Input data:
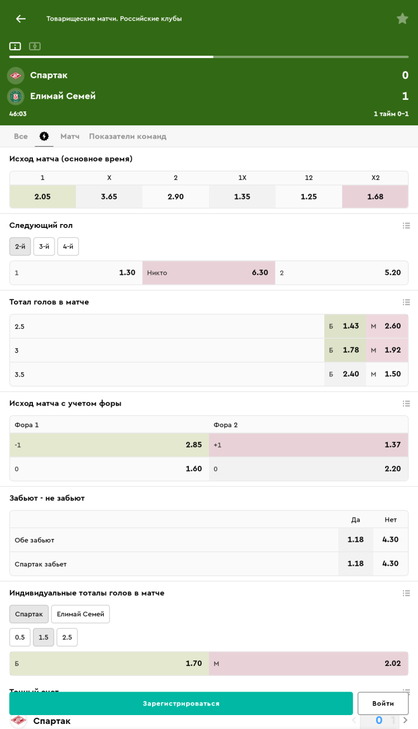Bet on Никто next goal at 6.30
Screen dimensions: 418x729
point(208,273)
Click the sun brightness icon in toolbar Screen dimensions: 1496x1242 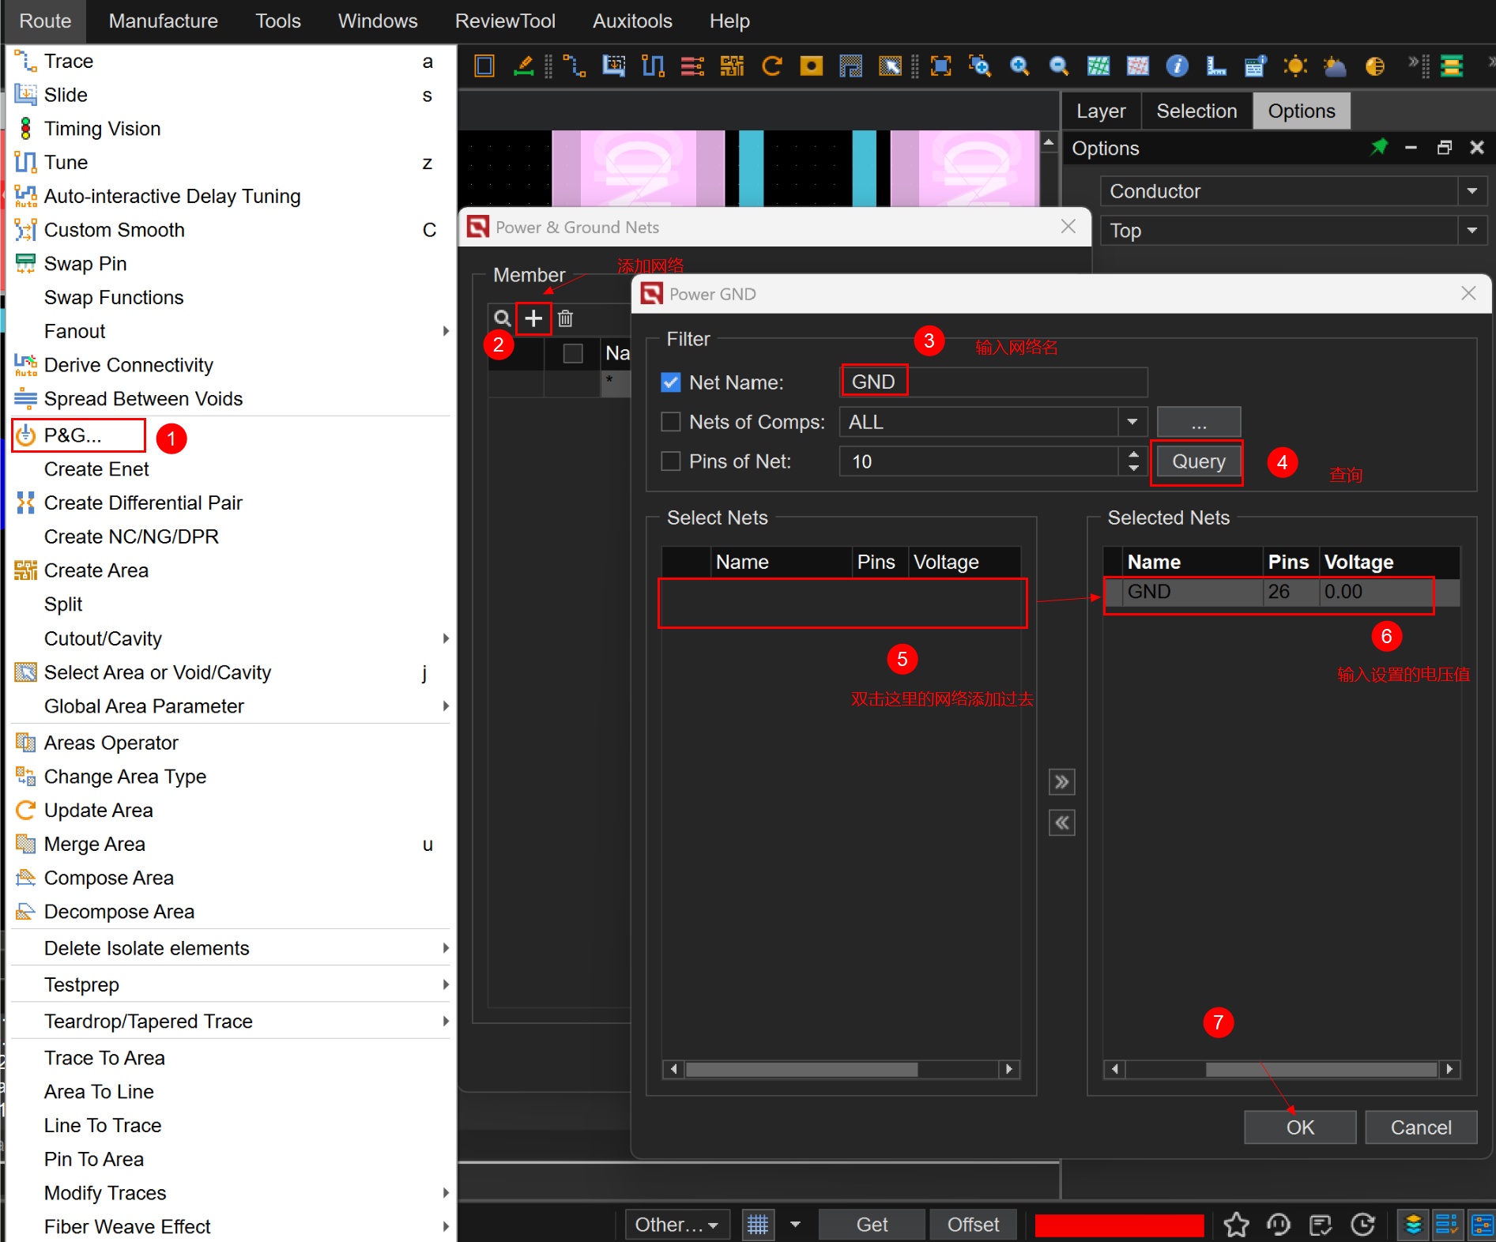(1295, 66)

--

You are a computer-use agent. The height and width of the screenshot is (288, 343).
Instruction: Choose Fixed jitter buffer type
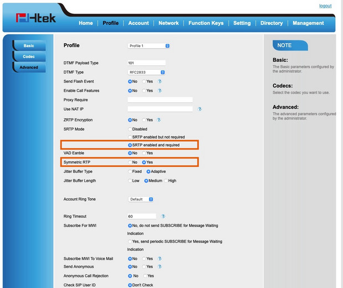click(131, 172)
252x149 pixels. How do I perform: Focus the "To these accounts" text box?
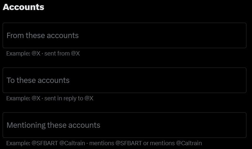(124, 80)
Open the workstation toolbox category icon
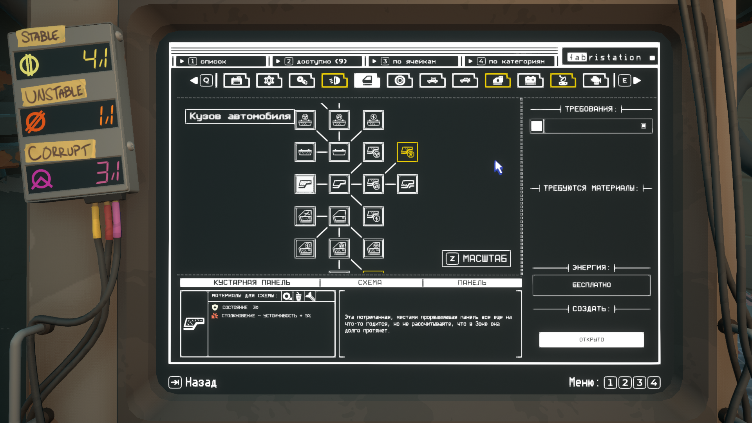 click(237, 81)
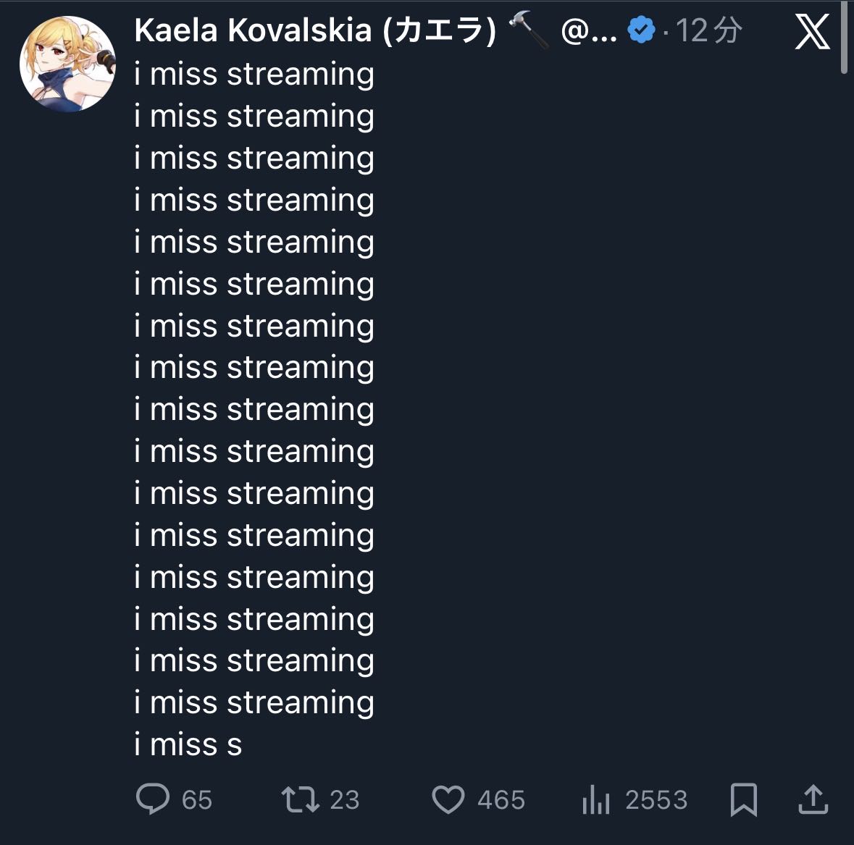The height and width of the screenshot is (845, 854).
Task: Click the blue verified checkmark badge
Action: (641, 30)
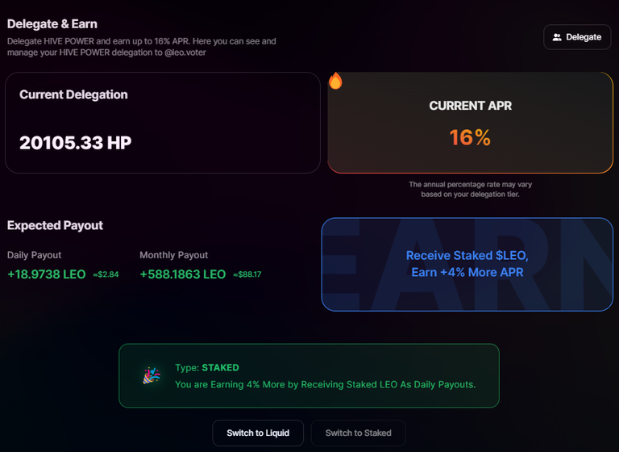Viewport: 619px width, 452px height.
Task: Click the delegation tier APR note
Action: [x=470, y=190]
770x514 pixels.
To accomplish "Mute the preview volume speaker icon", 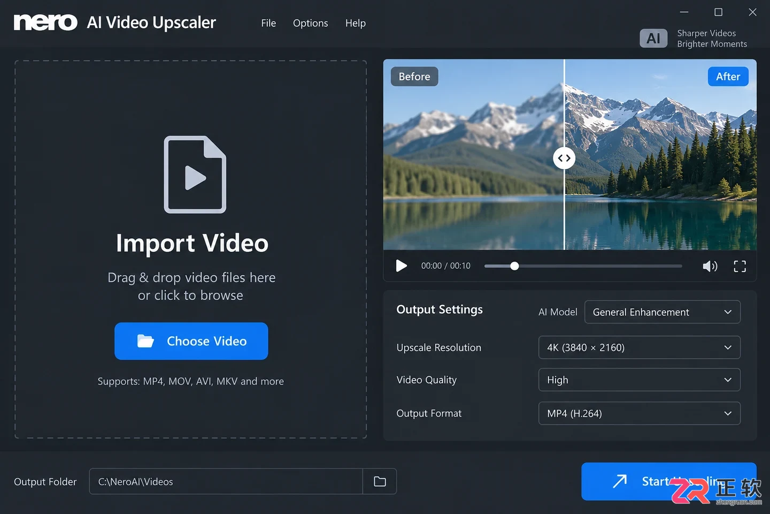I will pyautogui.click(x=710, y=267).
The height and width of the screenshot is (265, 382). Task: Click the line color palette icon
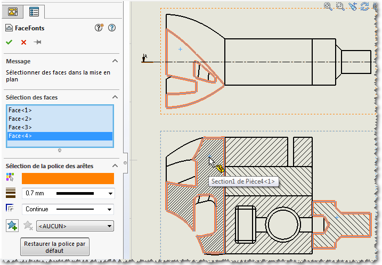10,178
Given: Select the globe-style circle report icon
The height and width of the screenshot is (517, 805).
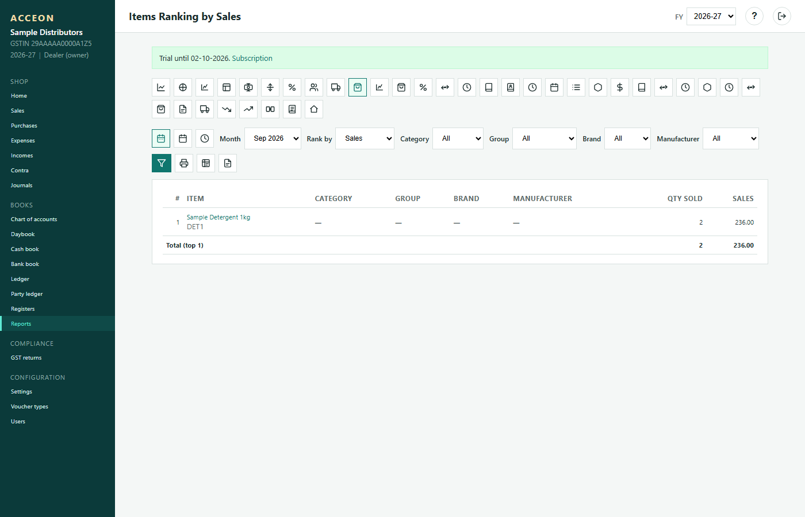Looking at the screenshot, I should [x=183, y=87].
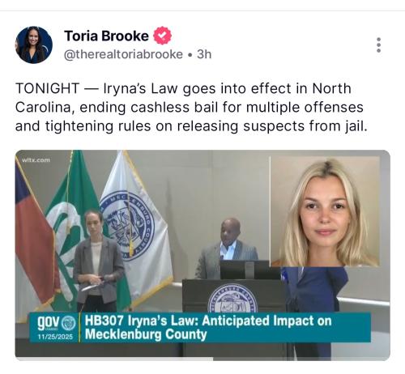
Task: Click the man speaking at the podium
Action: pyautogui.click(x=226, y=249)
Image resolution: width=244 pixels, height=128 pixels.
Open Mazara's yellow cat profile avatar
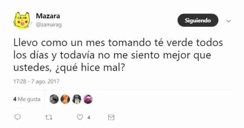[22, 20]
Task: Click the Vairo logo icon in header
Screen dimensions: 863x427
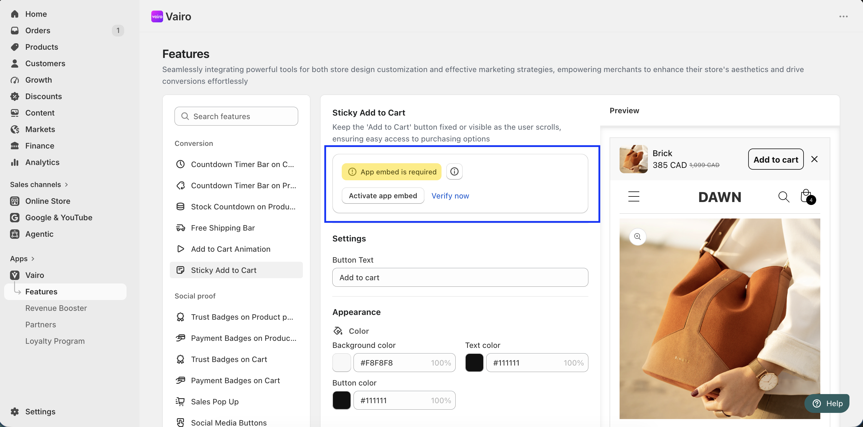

---

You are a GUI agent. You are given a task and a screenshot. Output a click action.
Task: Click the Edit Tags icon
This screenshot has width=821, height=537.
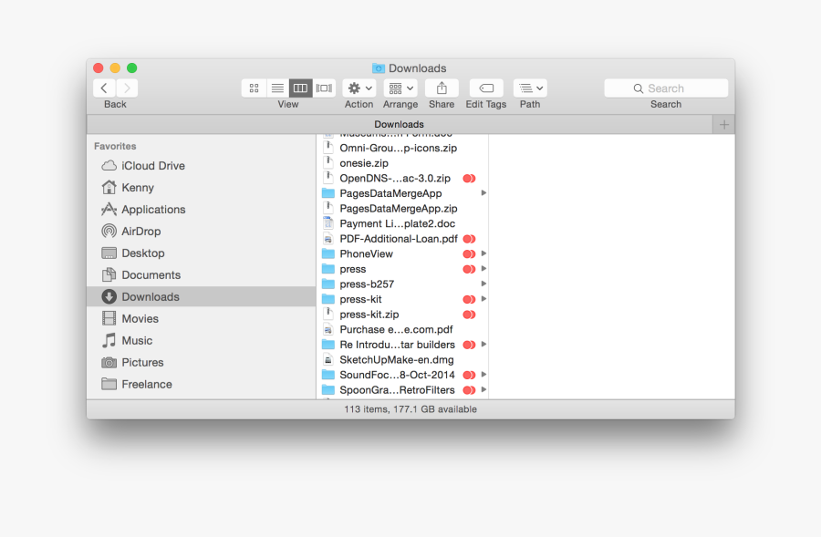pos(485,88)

Task details: Please copy out every line in the listing that has the string "agent".

Output:
You are a computer-use agent. The height and width of the screenshot is (288, 343).
You are a GUI agent. You are given a task and a screenshot. Output a click action.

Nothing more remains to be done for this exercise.